Organizing an ILE (Part 2)

Since I've started working in an open plan environment (or whatever else you'd like to call it) one of the biggest challenges has been organizing the stationery. Some learners could see 3 or 4 adults in a given day and their books could potentially be in all different places. Last year we would have books thrown on the floor and the children would pick up theirs if they needed them. This was not a great system (nor was it one that we came up with - it was the children problem solving given the situation they were in.

Last year we trialled a lot of things. In our environment, though we had 90+ children, we had four smaller groups and often we organized things this way. Since we were a Year 3/4 split Habitat, I had my learners split their books and pencil cases up by Year and Gender. This system worked a lot better than the previously mentioned one, as children only had between 5 and 8 books to sort through to find theirs. There were still bottlenecks at certain times.

We tried giving each child a cubby hole. The problem was that were were (almost comically) short for one per child. So we tried to compromise and put two children per cubby. The messy outcome of that was that we were beginning to get a bit frustrated.

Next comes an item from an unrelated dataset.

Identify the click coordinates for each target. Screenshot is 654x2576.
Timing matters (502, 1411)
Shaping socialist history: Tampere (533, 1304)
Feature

Then, in one meeting we had an idea. We ordered 100 of those magazine containers that so many of us use for reading books or what have you. We could fit two in each cubby and that would give enough space for all the children. Their mess would not stop their cubby buddy. So we tried that and it worked well enough. There were LESS bottlenecks (they weren't completely gone) and most problems were solved.

This year our school took notice of the success we had and we ordered one for every child. We have four houses (or Whanau) at Ormiston so we got four colours and matched them up as best as we could (orange and red are close, right?) and called them ketes. Wonderful. We put them in four corners of our Habitat (since our temporary space has NO cubbies) by Whanau, and we've asked the children to carry them with them. We've been very clear about what goes into them (just their school stuff - it's not a locker or a desk).

It has been amazing and we've had very few issues with lost books (and even then, it's usually the adults who have them) or bottlenecks. And if the children bring them, they have everything they could possibly need, so there is no need to run the 100m across the space to get their eraser or lucky pen. It's definitely an idea worth looking into if you've had similar problems.